** Yapılacak görev **
Terör ve insanımız üzerine olan yazıyı baştan sona, hiçbir değişiklik yapmadan yeniden yazın.

** Alıntılanan metin **
#####

19 Eylül 2012 Çarşamba

Terör ve İnsanımız



Devlet kurma ideali terörle desteklenirse varılacak yer kaostur. Terör ideali destekleyemez.

Devlet medeni bir kuruluştur, medeniyettir. Terör ise medeniyeti bozan, kısırlaştıran, insanların düşünebilme yeteneğini elinden alan bir araç, bu itibarla terörle kurulmasına çalışılan devletler doğmadan ölüme mahkûmdur. Nitekim terör ve destekçileri ülkenin içinde karmaşa çıkarmak isteyen dış düşmanlardan başkası değildir. Acı olan taraf dış düşmanlar, içeride destekçi bulabilmektedir. Ama köşe yazarları vasıtasıyla, ama medya marifetiyle, ama dernekler aracılığı ile destek sağlamaktadırlar. Milletin ortak kullandığı kelime ve kavramları değiştirerek, insanların algısında farklılıklar yaratmaktadırlar. Farklı algılar ise, problemlerin çözümünde farklı farklı çözüm önerileri getireceğinden (getirdiğinden) kaos ortamı kendiliğinden doğmakta ve insanlar ‘artık olsun da ne olursa olsun’ şeklinde düşünmeye başlayacaktırlar. Varılacak sonuç ancak karmaşa, kaos, çatışma, anlaşamama, mücadele, hırs, kıskançlık… Olabilmektedir.

Fetih zamanlarını terör olarak adlandıran gafillere sözümüz şudur. Tarihi yorumlamalar tarihin yaşandığı zamanların içselleştirilmesi ile olabilir. Bir kere bile herhangi bir sözlüğe bakmadan fetih ile terörün benzerliğini söylemek ahmaklıktır.

#####

[Bir veri kümesinden satırlar]
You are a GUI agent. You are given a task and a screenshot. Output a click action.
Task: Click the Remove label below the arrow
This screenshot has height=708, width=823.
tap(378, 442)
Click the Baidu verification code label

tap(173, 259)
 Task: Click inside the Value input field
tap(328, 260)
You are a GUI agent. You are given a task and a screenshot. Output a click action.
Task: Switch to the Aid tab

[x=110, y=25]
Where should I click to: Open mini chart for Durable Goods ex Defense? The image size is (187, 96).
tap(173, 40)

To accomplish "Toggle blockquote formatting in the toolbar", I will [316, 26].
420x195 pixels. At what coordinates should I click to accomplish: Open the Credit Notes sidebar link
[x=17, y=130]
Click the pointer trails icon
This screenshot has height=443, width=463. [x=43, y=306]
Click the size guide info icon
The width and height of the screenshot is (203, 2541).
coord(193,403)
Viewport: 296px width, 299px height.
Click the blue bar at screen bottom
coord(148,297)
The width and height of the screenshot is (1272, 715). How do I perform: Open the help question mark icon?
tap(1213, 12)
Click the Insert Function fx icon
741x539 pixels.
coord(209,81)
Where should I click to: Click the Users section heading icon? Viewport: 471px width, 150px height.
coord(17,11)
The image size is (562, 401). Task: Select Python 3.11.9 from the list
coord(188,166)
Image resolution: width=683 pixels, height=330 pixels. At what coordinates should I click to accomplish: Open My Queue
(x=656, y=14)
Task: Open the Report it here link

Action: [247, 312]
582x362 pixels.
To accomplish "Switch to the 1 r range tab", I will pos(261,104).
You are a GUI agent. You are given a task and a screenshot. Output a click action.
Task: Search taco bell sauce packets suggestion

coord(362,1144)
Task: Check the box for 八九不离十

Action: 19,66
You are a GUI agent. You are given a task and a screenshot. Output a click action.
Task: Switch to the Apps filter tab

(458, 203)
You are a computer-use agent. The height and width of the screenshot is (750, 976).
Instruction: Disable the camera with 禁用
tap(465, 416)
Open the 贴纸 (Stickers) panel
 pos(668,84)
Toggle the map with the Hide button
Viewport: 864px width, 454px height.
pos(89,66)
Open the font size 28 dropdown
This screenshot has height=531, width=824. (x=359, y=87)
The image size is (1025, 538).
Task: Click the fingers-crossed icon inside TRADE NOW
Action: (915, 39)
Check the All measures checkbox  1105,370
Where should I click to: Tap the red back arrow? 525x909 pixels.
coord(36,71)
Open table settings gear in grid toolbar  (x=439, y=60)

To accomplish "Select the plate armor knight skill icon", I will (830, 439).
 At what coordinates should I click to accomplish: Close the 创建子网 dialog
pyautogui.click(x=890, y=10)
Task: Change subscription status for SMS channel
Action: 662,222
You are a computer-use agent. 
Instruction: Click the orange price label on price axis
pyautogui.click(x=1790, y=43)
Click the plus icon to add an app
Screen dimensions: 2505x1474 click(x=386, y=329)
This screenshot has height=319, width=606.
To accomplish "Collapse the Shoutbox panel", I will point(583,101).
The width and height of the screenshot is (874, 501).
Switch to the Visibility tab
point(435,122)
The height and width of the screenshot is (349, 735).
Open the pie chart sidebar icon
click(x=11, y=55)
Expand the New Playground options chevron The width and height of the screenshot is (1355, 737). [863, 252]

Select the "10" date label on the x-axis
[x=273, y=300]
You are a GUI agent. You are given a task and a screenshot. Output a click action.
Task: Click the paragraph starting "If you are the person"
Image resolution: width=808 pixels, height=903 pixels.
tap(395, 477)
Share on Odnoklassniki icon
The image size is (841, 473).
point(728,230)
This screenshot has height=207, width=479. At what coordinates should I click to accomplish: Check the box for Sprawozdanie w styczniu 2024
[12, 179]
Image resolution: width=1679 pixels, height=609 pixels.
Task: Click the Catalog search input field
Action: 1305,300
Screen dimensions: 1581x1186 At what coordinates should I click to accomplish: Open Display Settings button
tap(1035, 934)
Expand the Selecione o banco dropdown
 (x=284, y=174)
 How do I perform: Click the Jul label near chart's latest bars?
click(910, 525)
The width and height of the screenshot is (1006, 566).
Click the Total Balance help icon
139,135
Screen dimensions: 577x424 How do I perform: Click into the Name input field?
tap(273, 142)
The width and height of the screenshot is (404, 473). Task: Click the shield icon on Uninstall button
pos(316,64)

#####

** Tam yanıt **
19 Eylül 2012 Çarşamba

Terör ve İnsanımız



Devlet kurma ideali terörle desteklenirse varılacak yer kaostur. Terör ideali destekleyemez.

Devlet medeni bir kuruluştur, medeniyettir. Terör ise medeniyeti bozan, kısırlaştıran, insanların düşünebilme yeteneğini elinden alan bir araç, bu itibarla terörle kurulmasına çalışılan devletler doğmadan ölüme mahkûmdur. Nitekim terör ve destekçileri ülkenin içinde karmaşa çıkarmak isteyen dış düşmanlardan başkası değildir. Acı olan taraf dış düşmanlar, içeride destekçi bulabilmektedir. Ama köşe yazarları vasıtasıyla, ama medya marifetiyle, ama dernekler aracılığı ile destek sağlamaktadırlar. Milletin ortak kullandığı kelime ve kavramları değiştirerek, insanların algısında farklılıklar yaratmaktadırlar. Farklı algılar ise, problemlerin çözümünde farklı farklı çözüm önerileri getireceğinden (getirdiğinden) kaos ortamı kendiliğinden doğmakta ve insanlar ‘artık olsun da ne olursa olsun’ şeklinde düşünmeye başlayacaktırlar. Varılacak sonuç ancak karmaşa, kaos, çatışma, anlaşamama, mücadele, hırs, kıskançlık… Olabilmektedir.

Fetih zamanlarını terör olarak adlandıran gafillere sözümüz şudur. Tarihi yorumlamalar tarihin yaşandığı zamanların içselleştirilmesi ile olabilir. Bir kere bile herhangi bir sözlüğe bakmadan fetih ile terörün benzerliğini söylemek ahmaklıktır.